**** Supplied records ****

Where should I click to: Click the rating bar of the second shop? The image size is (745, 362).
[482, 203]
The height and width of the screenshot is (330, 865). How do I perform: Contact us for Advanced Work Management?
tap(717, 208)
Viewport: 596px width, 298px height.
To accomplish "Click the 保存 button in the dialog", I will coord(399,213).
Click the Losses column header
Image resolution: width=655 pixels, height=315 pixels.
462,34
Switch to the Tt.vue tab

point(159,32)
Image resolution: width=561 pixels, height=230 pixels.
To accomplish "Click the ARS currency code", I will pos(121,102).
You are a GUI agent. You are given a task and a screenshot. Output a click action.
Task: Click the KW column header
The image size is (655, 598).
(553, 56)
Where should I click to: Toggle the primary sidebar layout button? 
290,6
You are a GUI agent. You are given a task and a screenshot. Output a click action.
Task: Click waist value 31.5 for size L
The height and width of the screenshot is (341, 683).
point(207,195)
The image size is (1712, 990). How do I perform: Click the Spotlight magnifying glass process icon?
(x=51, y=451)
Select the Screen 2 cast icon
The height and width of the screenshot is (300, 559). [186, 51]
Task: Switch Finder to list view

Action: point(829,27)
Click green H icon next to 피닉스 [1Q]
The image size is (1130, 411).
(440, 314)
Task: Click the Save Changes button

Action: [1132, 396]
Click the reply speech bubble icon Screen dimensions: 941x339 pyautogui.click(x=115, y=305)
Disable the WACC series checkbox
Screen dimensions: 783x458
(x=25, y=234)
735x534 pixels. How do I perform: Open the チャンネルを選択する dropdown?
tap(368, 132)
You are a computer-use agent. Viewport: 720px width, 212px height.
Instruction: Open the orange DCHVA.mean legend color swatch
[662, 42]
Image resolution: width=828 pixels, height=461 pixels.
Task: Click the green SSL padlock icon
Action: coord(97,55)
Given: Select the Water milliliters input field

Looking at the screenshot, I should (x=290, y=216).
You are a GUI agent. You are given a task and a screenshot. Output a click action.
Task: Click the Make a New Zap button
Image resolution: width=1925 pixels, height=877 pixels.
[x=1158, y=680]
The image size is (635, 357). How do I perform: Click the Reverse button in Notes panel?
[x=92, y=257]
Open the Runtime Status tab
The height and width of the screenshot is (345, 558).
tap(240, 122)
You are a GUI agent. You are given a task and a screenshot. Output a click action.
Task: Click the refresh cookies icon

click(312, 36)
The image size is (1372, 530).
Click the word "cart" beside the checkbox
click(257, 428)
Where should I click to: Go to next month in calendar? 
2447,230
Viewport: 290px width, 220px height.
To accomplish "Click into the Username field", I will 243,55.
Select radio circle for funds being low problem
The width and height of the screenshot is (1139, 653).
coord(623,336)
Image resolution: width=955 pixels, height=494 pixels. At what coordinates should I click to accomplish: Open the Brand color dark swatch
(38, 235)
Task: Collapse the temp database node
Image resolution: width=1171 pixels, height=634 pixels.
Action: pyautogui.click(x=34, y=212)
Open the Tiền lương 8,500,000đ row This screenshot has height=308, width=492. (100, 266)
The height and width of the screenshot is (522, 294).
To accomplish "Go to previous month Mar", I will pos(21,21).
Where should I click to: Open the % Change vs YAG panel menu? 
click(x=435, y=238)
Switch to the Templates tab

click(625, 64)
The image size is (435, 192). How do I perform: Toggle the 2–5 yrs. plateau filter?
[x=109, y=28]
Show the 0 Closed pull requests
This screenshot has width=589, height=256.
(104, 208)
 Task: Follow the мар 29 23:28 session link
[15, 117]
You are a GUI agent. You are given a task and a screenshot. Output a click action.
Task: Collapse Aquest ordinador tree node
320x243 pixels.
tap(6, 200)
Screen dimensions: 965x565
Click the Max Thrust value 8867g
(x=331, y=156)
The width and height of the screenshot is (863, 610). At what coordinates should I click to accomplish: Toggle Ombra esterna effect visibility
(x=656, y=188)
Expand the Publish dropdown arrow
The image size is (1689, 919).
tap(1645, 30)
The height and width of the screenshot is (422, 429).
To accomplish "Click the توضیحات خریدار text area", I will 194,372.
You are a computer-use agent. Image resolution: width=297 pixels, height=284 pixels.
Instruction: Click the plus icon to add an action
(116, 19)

****

▸ **Exercise**
Could you give the data above again with each "GUI agent" changed to "desktop assistant" and nothing else altered?

▸ **Written solution**
Where should I click to: Click the rating bar of the second shop? The image size is (745, 362).
[482, 203]
The height and width of the screenshot is (330, 865). How do I perform: Contact us for Advanced Work Management?
tap(717, 208)
Viewport: 596px width, 298px height.
To accomplish "Click the 保存 button in the dialog", I will coord(399,213).
Click the Losses column header
Image resolution: width=655 pixels, height=315 pixels.
462,34
Switch to the Tt.vue tab

point(159,32)
Image resolution: width=561 pixels, height=230 pixels.
To accomplish "Click the ARS currency code", I will pos(121,102).
You are a desktop assistant. You are given a task and a screenshot. Output a click action.
Task: Click the KW column header
The image size is (655, 598).
(553, 56)
Where should I click to: Toggle the primary sidebar layout button? 
290,6
You are a desktop assistant. You are given a task and a screenshot. Output a click action.
Task: Click waist value 31.5 for size L
The height and width of the screenshot is (341, 683).
point(207,195)
The image size is (1712, 990). How do I perform: Click the Spotlight magnifying glass process icon?
(x=51, y=451)
Select the Screen 2 cast icon
The height and width of the screenshot is (300, 559). [186, 51]
Task: Switch Finder to list view

Action: point(829,27)
Click green H icon next to 피닉스 [1Q]
The image size is (1130, 411).
(440, 314)
Task: Click the Save Changes button

Action: [1132, 396]
Click the reply speech bubble icon Screen dimensions: 941x339 pyautogui.click(x=115, y=305)
Disable the WACC series checkbox
Screen dimensions: 783x458
(x=25, y=234)
735x534 pixels. How do I perform: Open the チャンネルを選択する dropdown?
tap(368, 132)
You are a computer-use agent. Viewport: 720px width, 212px height.
Instruction: Open the orange DCHVA.mean legend color swatch
[662, 42]
Image resolution: width=828 pixels, height=461 pixels.
Task: Click the green SSL padlock icon
Action: coord(97,55)
Given: Select the Water milliliters input field

Looking at the screenshot, I should (x=290, y=216).
You are a desktop assistant. You are given a task and a screenshot. Output a click action.
Task: Click the Make a New Zap button
Image resolution: width=1925 pixels, height=877 pixels.
[x=1158, y=680]
The image size is (635, 357). How do I perform: Click the Reverse button in Notes panel?
[x=92, y=257]
Open the Runtime Status tab
The height and width of the screenshot is (345, 558).
tap(240, 122)
You are a desktop assistant. You are given a task and a screenshot. Output a click action.
Task: Click the refresh cookies icon

click(312, 36)
The image size is (1372, 530).
Click the word "cart" beside the checkbox
click(257, 428)
Where should I click to: Go to next month in calendar? 
2447,230
Viewport: 290px width, 220px height.
To accomplish "Click into the Username field", I will 243,55.
Select radio circle for funds being low problem
The width and height of the screenshot is (1139, 653).
coord(623,336)
Image resolution: width=955 pixels, height=494 pixels. At what coordinates should I click to accomplish: Open the Brand color dark swatch
(38, 235)
Task: Collapse the temp database node
Image resolution: width=1171 pixels, height=634 pixels.
Action: pyautogui.click(x=34, y=212)
Open the Tiền lương 8,500,000đ row This screenshot has height=308, width=492. (100, 266)
The height and width of the screenshot is (522, 294).
To accomplish "Go to previous month Mar", I will pos(21,21).
Where should I click to: Open the % Change vs YAG panel menu? 
click(x=435, y=238)
Switch to the Templates tab

click(625, 64)
The image size is (435, 192). How do I perform: Toggle the 2–5 yrs. plateau filter?
[x=109, y=28]
Show the 0 Closed pull requests
This screenshot has width=589, height=256.
(104, 208)
 Task: Follow the мар 29 23:28 session link
[15, 117]
You are a desktop assistant. You are given a task and a screenshot. Output a click action.
Task: Collapse Aquest ordinador tree node
320x243 pixels.
tap(6, 200)
Screen dimensions: 965x565
Click the Max Thrust value 8867g
(x=331, y=156)
The width and height of the screenshot is (863, 610). At what coordinates should I click to accomplish: Toggle Ombra esterna effect visibility
(x=656, y=188)
Expand the Publish dropdown arrow
The image size is (1689, 919).
tap(1645, 30)
The height and width of the screenshot is (422, 429).
To accomplish "Click the توضیحات خریدار text area", I will 194,372.
You are a computer-use agent. Image resolution: width=297 pixels, height=284 pixels.
Instruction: Click the plus icon to add an action
(116, 19)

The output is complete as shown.